>> Start SOURCE
# ما كان يفعل / لم يكن يفعل / كان لا يفعل (past continuous/progressive, past habitual)



## Qureshpor

What is the difference between:

maa kaana yaf'alu (he was not doing etc)

&

kaana laa yaf'alu?

Are they both correct?


----------



## shafaq

They are both correct but may differ in meaning:
maa kaana yaf'alu : s/he never became doing/acting (in broad or a definite time).
kaana laa yaf'alu   : s/he was not doing/acting (in a definite time)


----------



## Qureshpor

shafaq said:


> They are both correct but may differ in meaning:
> maa kaana yaf'alu : s/he never became doing/acting (in broad or a definite time).
> kaana laa yaf'alu   : s/he was not doing/acting (in a definite time)



Apologies but "yaf'alu" is he and not she.

Secondly could you please or anyone else provide suitable examples so that the difference between the two sentences can be captured.


----------



## Mahaodeh

QURESHPOR said:


> What is the difference between:
> 
> maa kaana yaf'alu (he was not doing etc)
> 
> &
> 
> kaana laa yaf'alu?
> 
> Are they both correct?



Yes, they are both correct.

The first one is negating kaana, the second is negating yaf3alu. The difference is very subtle in terms of overall meaning though and in most (maybe even all) contexts you can just use them interchangeably (as well as with kaana ma yaf3alu).

You can sort of say that:

kaana la yaf3alu = he used to not do.
ma kaana yaf3alu = he didn't used to do - or: he didn't _usually_ do.

Ex.:
kaana la yas2alu 3an shay2in = he used to not ask about anything.
ma kaana yas2alu 3an shay2in = he didn't ask about anything.

Personally, I don't really find that the overall meaning differs, only the meanings of small details that don't affect what you want to say altogether.


----------



## Flash88

I'm also confused about something similar.

What's the difference between:

لعبت كرة السلة

كنت العب كرة السلة

I always get confused between the two.


----------



## clevermizo

Flash88 said:


> I'm also confused about something similar.
> 
> What's the difference between:
> 
> لعبت كرة السلة



I played in the past. Fairly unmarked, but refers to a discrete incident or incidents of playing. For example, "Yesterday, I played basketball."



> كنت العب كرة السلة


I used to play (habitually, regularly) in the past (but perhaps no longer). For example, "When I was young, I used to play basketball every week with my friends."

Also, contextually it could be "I was playing".


----------



## Flash88

clevermizo said:


> I played in the past. Fairly unmarked, but refers to a discrete incident or incidents of playing. For example, "Yesterday, I played basketball."
> 
> I used to play (habitually, regularly) in the past (but perhaps no longer). For example, "When I was young, I used to play basketball every week with my friends."
>> End SOURCE
>> Start RECORDED INFORMATION
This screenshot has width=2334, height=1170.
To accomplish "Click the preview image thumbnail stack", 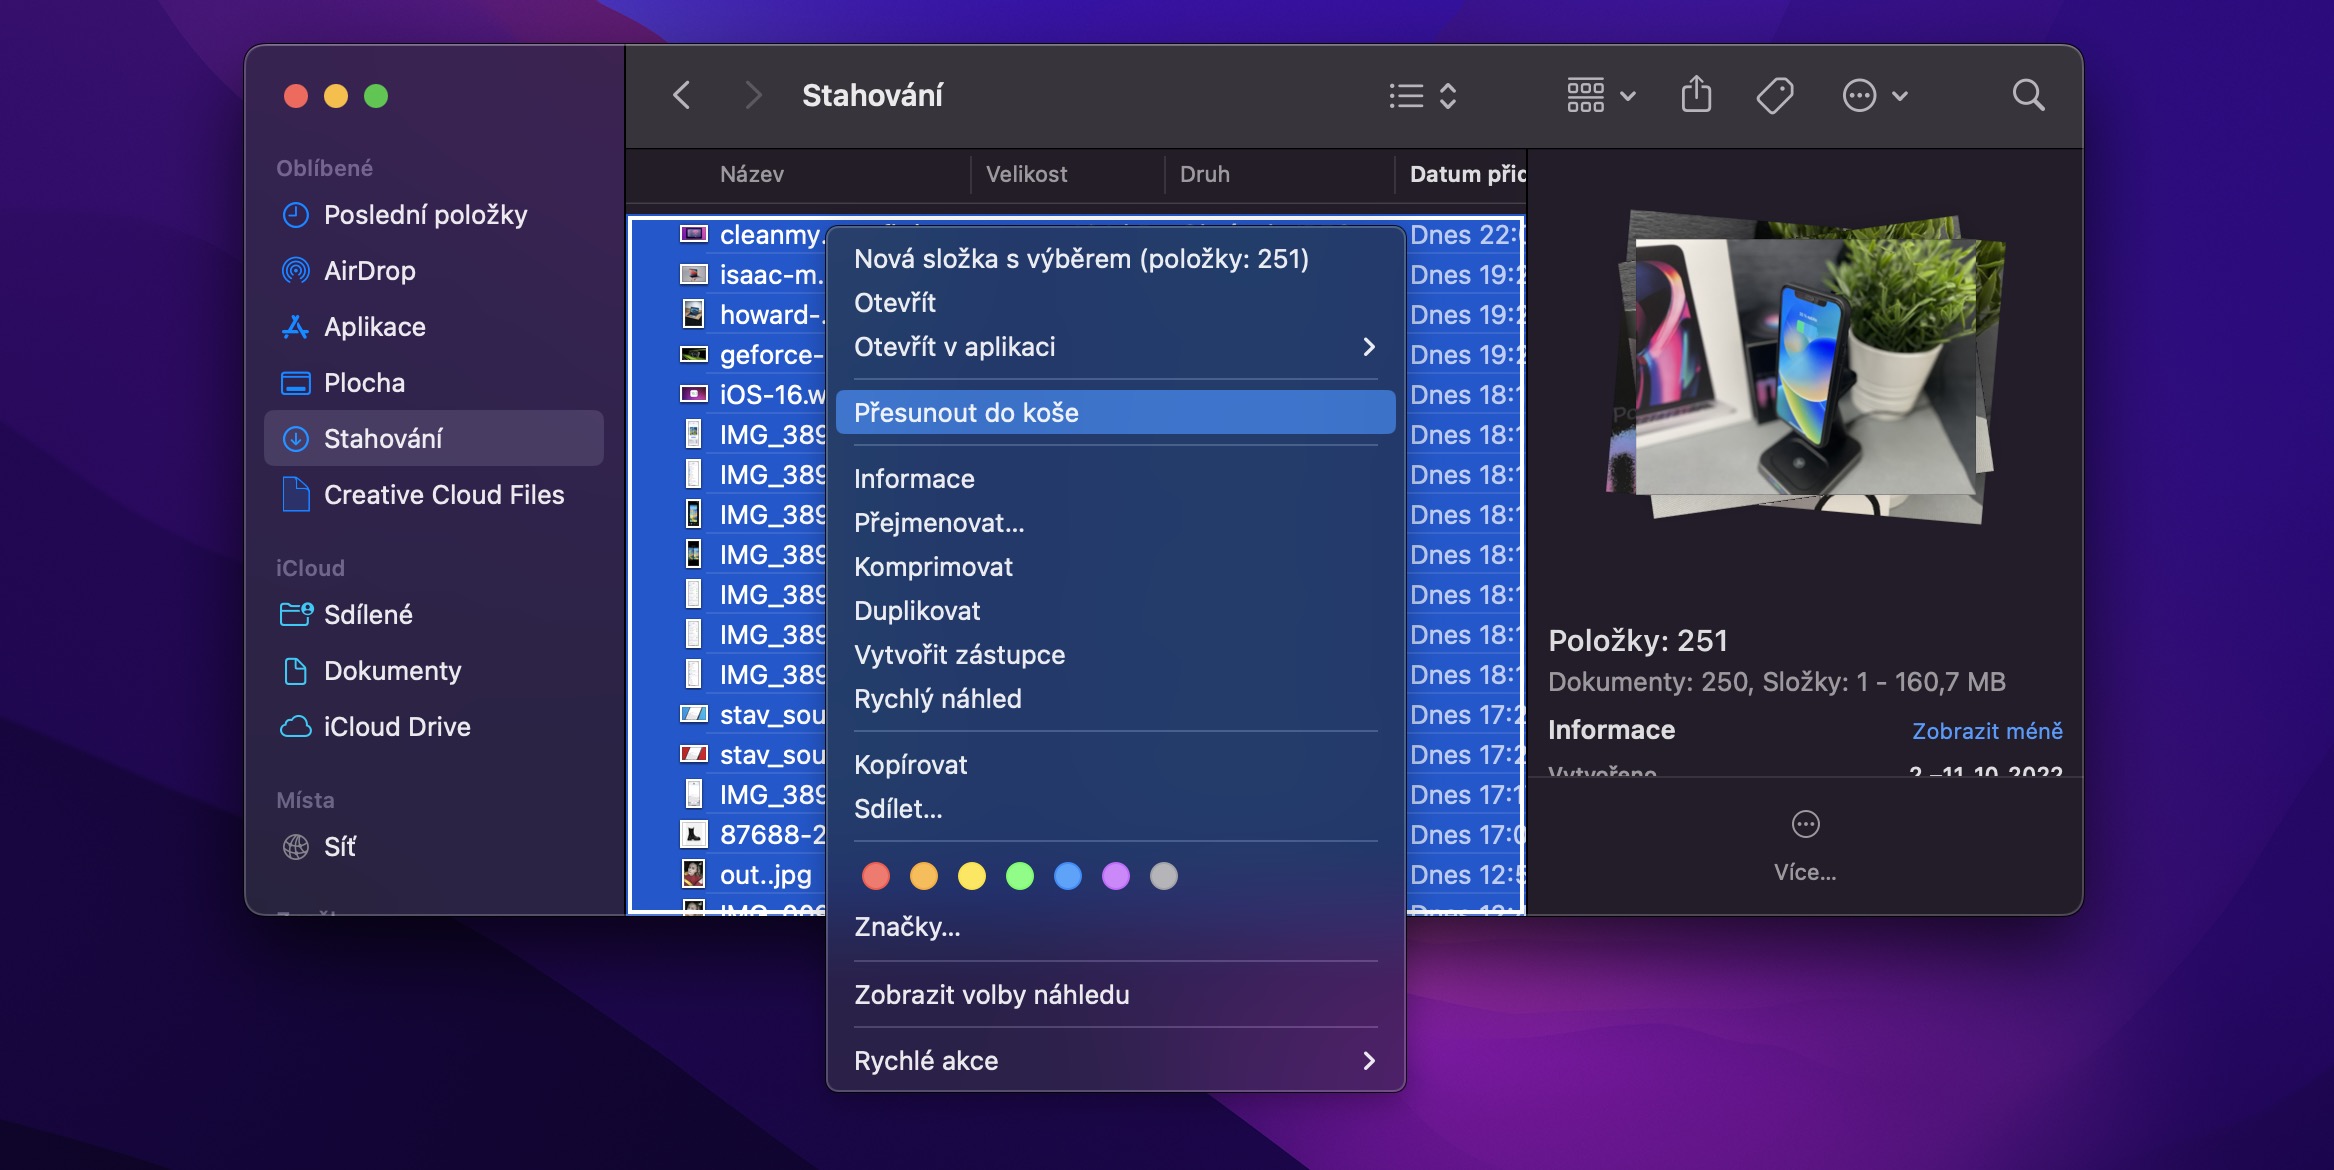I will tap(1805, 368).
>> End RECORDED INFORMATION
TO-DO LIST
a. From the Arabic grammar thread, output the passage that begins at the words "Personally, I don't" and stops after "to say altogether.".
b. Answer these about the Arabic grammar thread:
(i) According to Mahaodeh, which word does the first form, "maa kaana yaf'alu," negate?
(ii) What English sentence does clevermizo give as an example for لعبت كرة السلة?
(iii) According to Qureshpor, does "yaf'alu" refer to he or she?
The material has no connection to the Arabic grammar thread.

RESPONSES
a.
Personally, I don't really find that the overall meaning differs, only the meanings of small details that don't affect what you want to say altogether.

b.
(i) kaana
(ii) "Yesterday, I played basketball."
(iii) He